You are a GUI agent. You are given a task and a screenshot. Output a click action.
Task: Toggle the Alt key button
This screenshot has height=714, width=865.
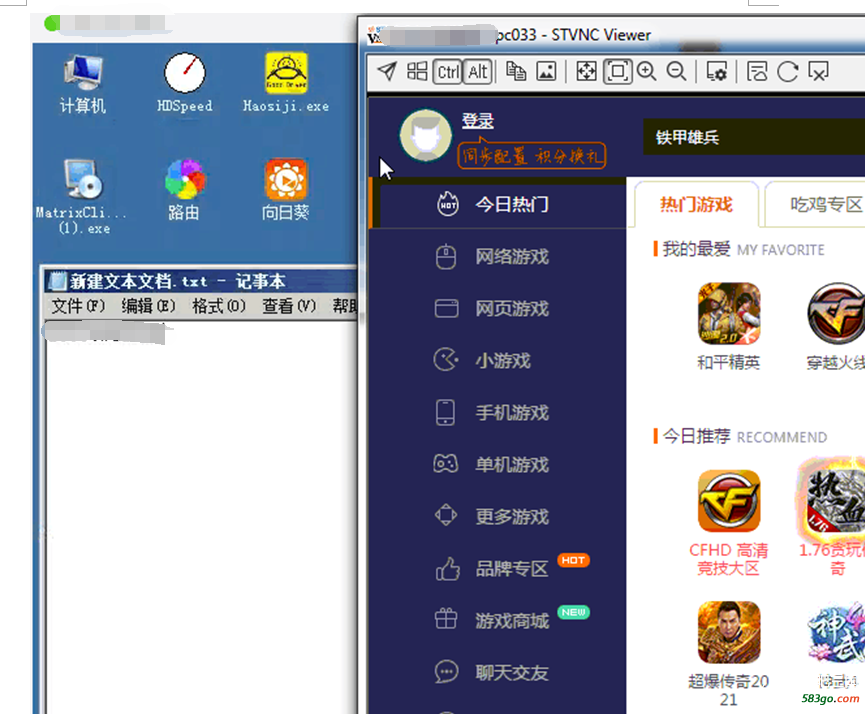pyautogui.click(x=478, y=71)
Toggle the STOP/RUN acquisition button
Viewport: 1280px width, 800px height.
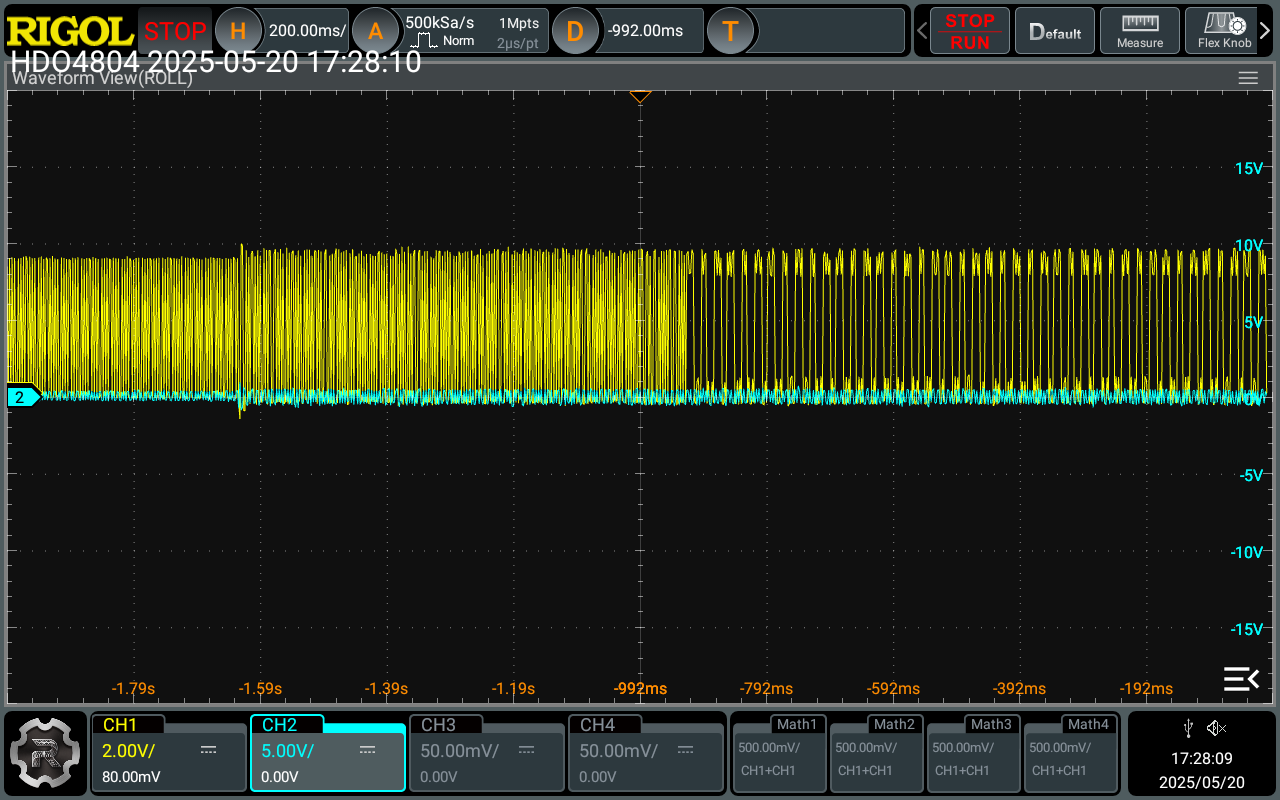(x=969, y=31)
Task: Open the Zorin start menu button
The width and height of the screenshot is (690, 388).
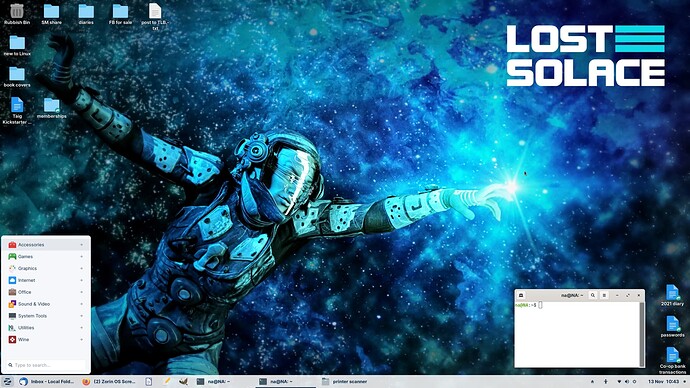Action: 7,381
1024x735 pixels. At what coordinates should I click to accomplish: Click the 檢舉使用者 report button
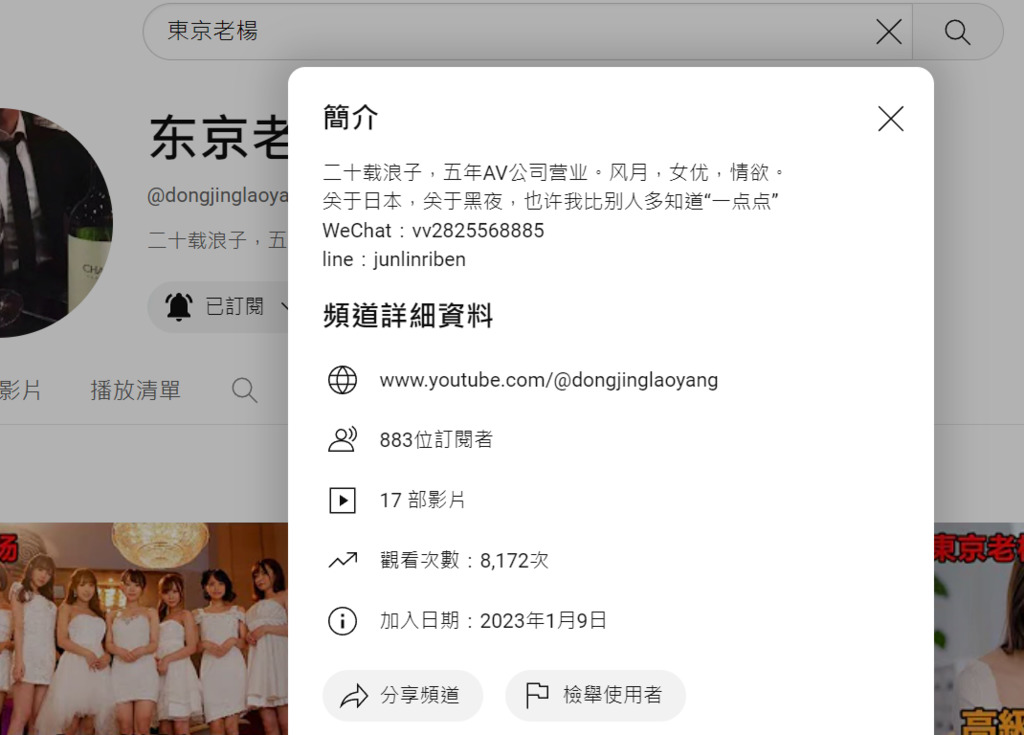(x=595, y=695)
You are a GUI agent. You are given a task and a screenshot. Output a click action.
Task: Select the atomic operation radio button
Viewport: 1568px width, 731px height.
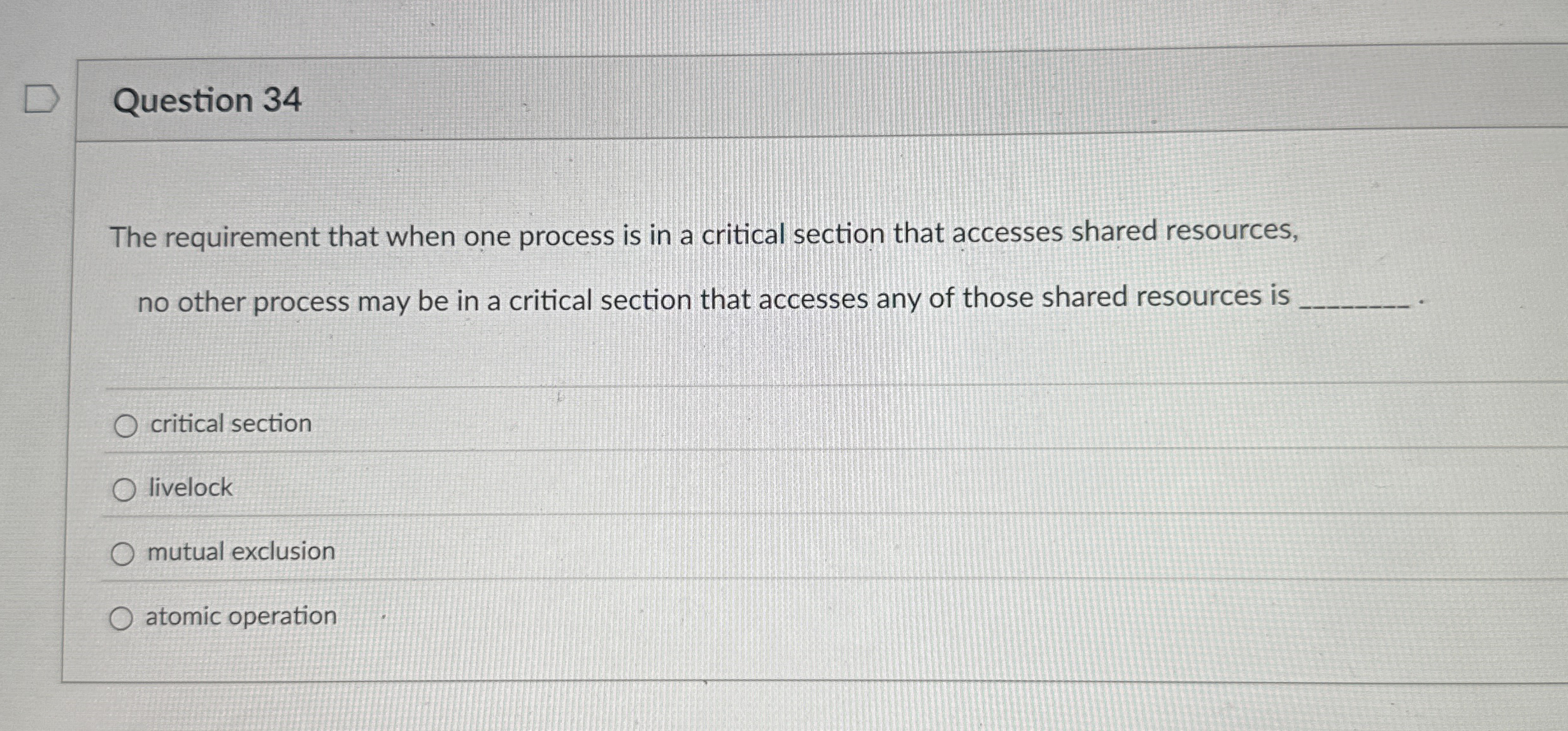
────────────────────
→ EXERCISE BRIEF: Return verbatim every line from the line containing "1024x735 pixels. At" to the last line of the entries above, inclusive, and leave out the pictures.

→ ANSWER SPACE:
1024x735 pixels. At what coordinates should I click to accomplish: Click the 檢舉使用者 report button
(x=595, y=695)
You are a GUI agent. You are given a task and a screenshot. Output a click action.
Task: Select the atomic operation radio button
Viewport: 1568px width, 731px height.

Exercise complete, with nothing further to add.